Shingopana Temporal range: late Campanian-early Maastrichtian ~74.3–71.4 Ma PreꞒ Ꞓ O S D C P T J K Pg N

Scientific classification
- Kingdom: Animalia
- Phylum: Chordata
- Class: Reptilia
- Clade: Dinosauria
- Clade: Saurischia
- Clade: †Sauropodomorpha
- Clade: †Sauropoda
- Clade: †Macronaria
- Clade: †Titanosauria
- Clade: †Lithostrotia
- Clade: †Aeolosaurini
- Genus: †Shingopana Gorscak et al. 2017
- Type species: †Shingopana songwensis Gorscak et al. 2017

= Shingopana =

Extinct genus of reptiles

Shingopana (meaning "wide neck" in Swahili) is a genus of titanosaurian sauropod from the Upper Cretaceous (late Campanian-early Maastrichtian age) Galula Formation of Tanzania. It is known from only the type species, S. songwensis. Gorscak & O'Connor's phylogenetic testing suggest Shingopana is more closely related to the South American titanosaur family of Aeolosaurini than any of the titanosaurs found so far in North & South Africa.

== Discovery and naming ==
Part of the holotype, TZ-07, was discovered in 2002 by scientists affiliated with the Rukwa Rift Basin Project, which was run by Patrick O'Connor and Nancy Stevens.
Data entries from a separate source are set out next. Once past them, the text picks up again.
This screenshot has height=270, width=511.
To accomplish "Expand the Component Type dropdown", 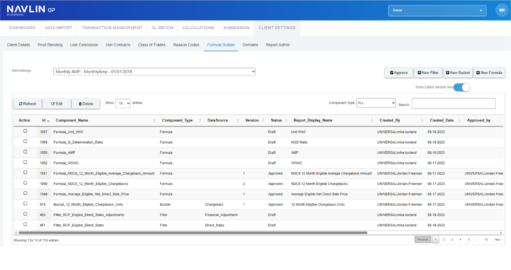I will pyautogui.click(x=376, y=103).
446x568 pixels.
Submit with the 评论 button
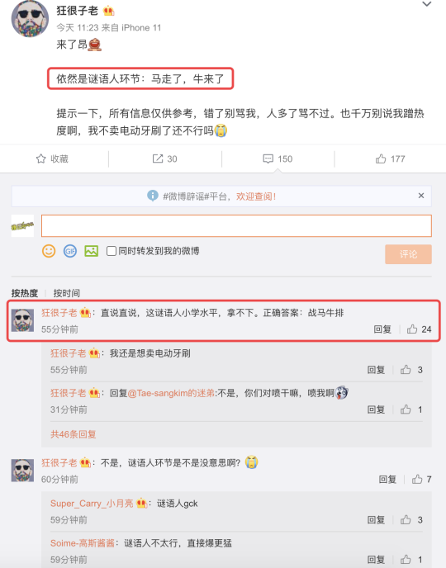[408, 254]
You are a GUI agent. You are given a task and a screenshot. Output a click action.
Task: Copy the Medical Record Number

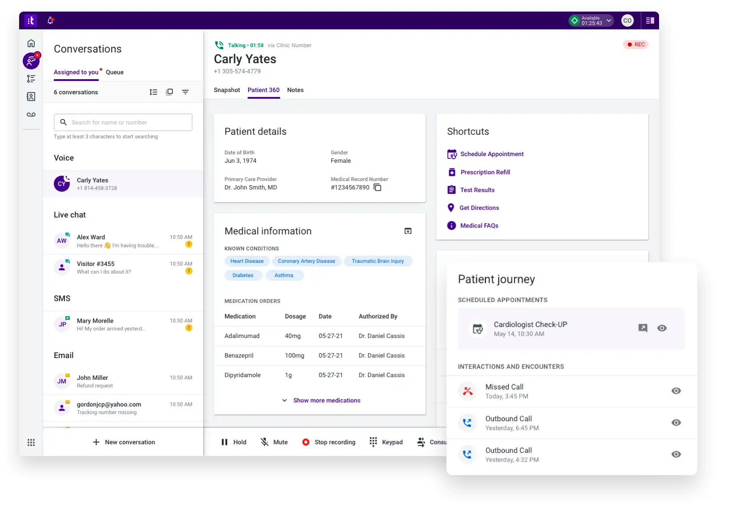(378, 187)
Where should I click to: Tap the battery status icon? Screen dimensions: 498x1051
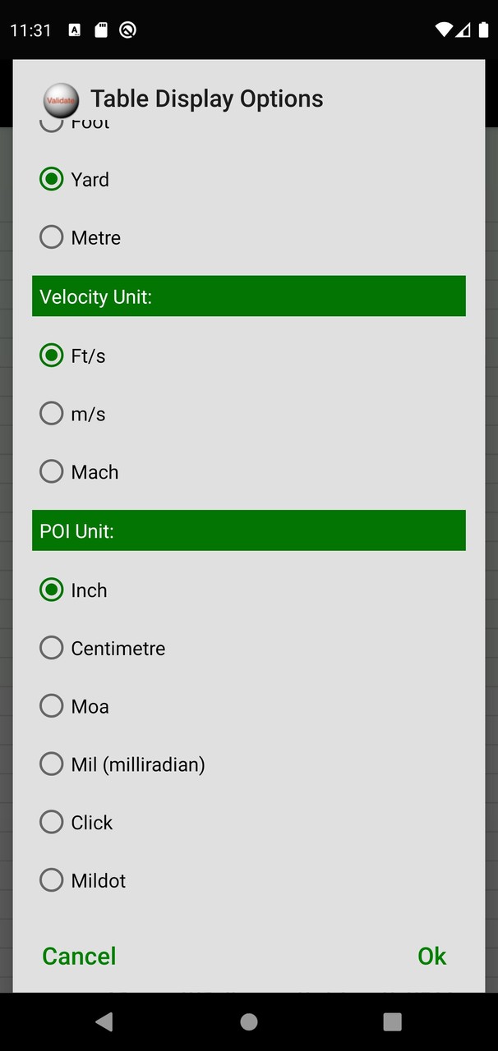pos(482,30)
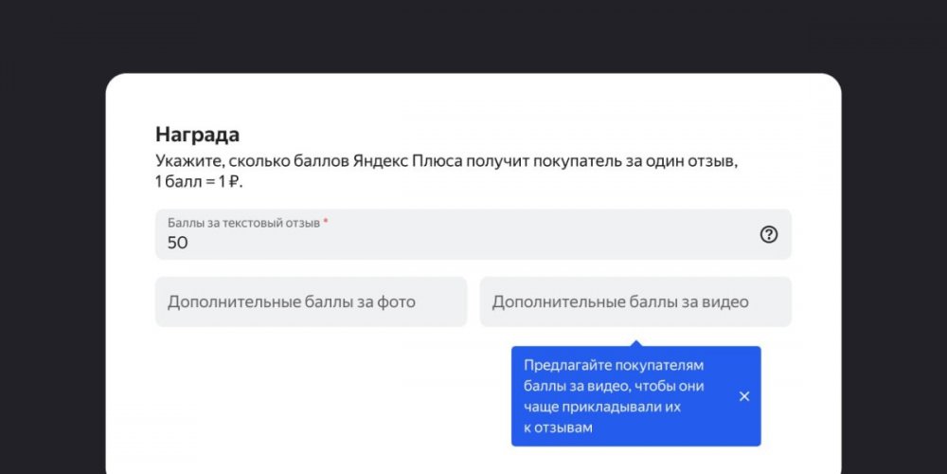Click the value 50 in text review field
Image resolution: width=947 pixels, height=474 pixels.
point(178,243)
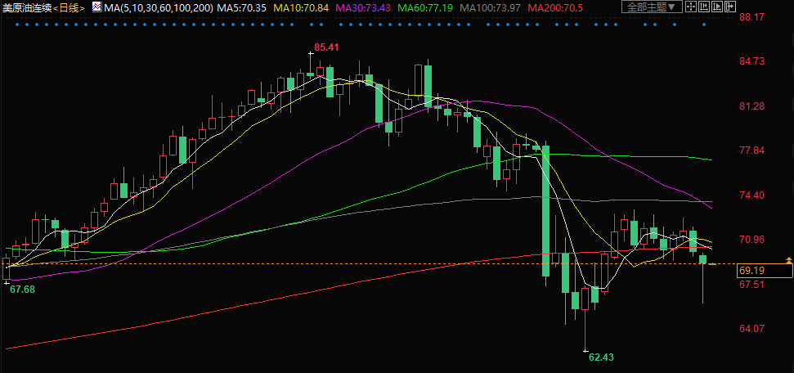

The rest of the skeleton was excavated during the following years. The species Shingopana songwensis was officially named in 2017.

== Description ==
Shingopana was a quadrupedal Aeolosaurin sauropod that would have reached up to 8 m long when fully grown, smaller than the average sauropod.

=== Skeleton ===
The holotype was damaged by insect bore holes shortly after the animal died.

Shingopana is known from a partial jaw, represented by the angular bone. Shingopana is also known from four cervical vertebrae; with two of these vertebrae having preserved cervical ribs and another isolated cervical rib. Shingopana instead had remnants of a bulbous expansion on the incompletely preserved cervical vertebrae, which probably helped to strengthen its neck.

Four ribs have been preserved with the holotype, but none are complete. The ribs had flanged edges, but their function is currently unknown.

An almost complete humerus and a partial pubis were also present in the holotype.

== Palaeoecology ==
The holotype was discovered in the Upper Cretaceous Galula Formation of the Rukwa Rift Basin in Tanzania. It would have coexisted with the sauropods Rukwatitan and Mnyamawamtuka, the mesoeucrocodiles Pakasuchus and Rukwasuchus, the mammal Galulatherium, an unnamed notosuchian, an unnamed turtle, an unnamed theropod and two types of lungfish (Lupaceradotus and an unnamed genus).